Lionel Messi is probably the best footballer in the world, and Brazil has South America's deepest pool of young talent, but Uruguay seems to be establishing themselves as the best team in South America. At this point, what's the argument against them? They were the best-finishing South American team at the 2010 World Cup, they won the 2011 Copa America, and they're currently leading the way in CONMEBOL World Cup qualifying. They don't have the central midfield quality of Brazil and Argentina, but their back line, wingbacks and forwards compare favorably.

They're heavy favorites to continue their romp through South American qualifying with another win on Saturday against Venezuela, but the contest might not be as lopsided as it appears to the casual observer. Venezuela, once the continent's whipping boys, have improved significantly and are a legitimate threat to beat one of South America's established sides to a qualifying place.

Securing Athletic Bilbao defender Fernando Amorebieta -- who was born in Venezuela but immigrated to the Basque Country as a child -- has been massive. He's formed a fantastic central defense partnership with Oswaldo Vizcarrondo that allows Venezuela to compete with any team in the world, both because of their defending and their attacking threat on set pieces.
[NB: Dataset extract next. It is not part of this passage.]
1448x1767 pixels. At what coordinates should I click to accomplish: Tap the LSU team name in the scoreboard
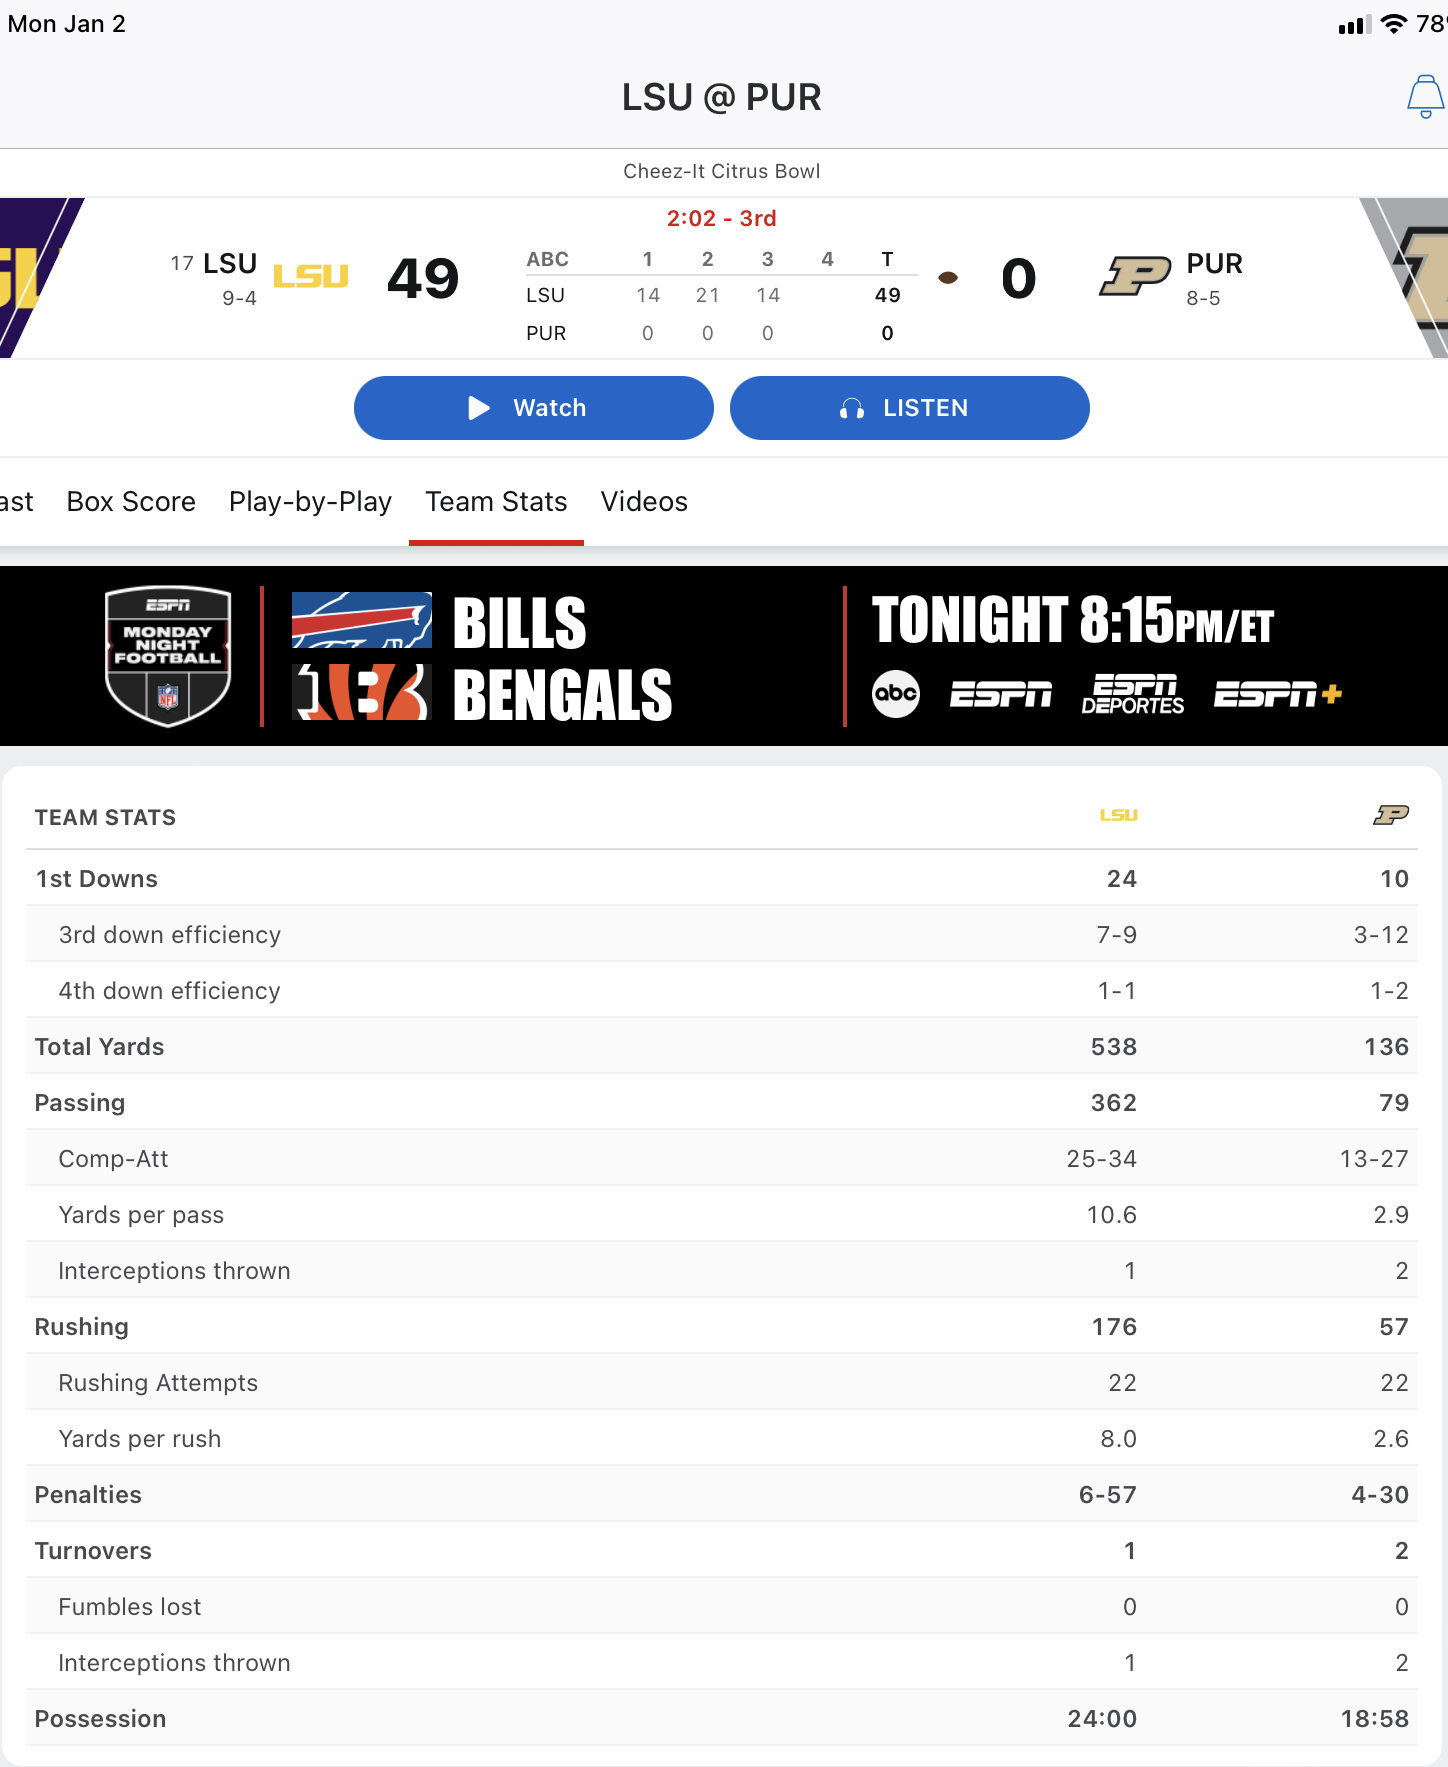230,264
The problem for Venezuela is that they're lacking in the place where Uruguay is vulnerable, the center of midfield. Teams with an extremely strong center can cause problems for the Celeste, but Venezuela don't have the players to challenge Diego Perez, Walter Gargano and Arevalo Rios. Their defenders might make life hard for Uruguay's famed front three, but they should be able to score at least once or twice.

Expect Venezuela to give Uruguay a tough game, but also expect to see Alvaro and Maxi Pereira dominating the flanks. Their presence will be the biggest difference between the two sides in this match, and their ability to run the sidelines by themselves while creating opportunities for their front three should guide Uruguay to a victory. Kickoff is at 2 p.m. ET on Saturday in Montevideo.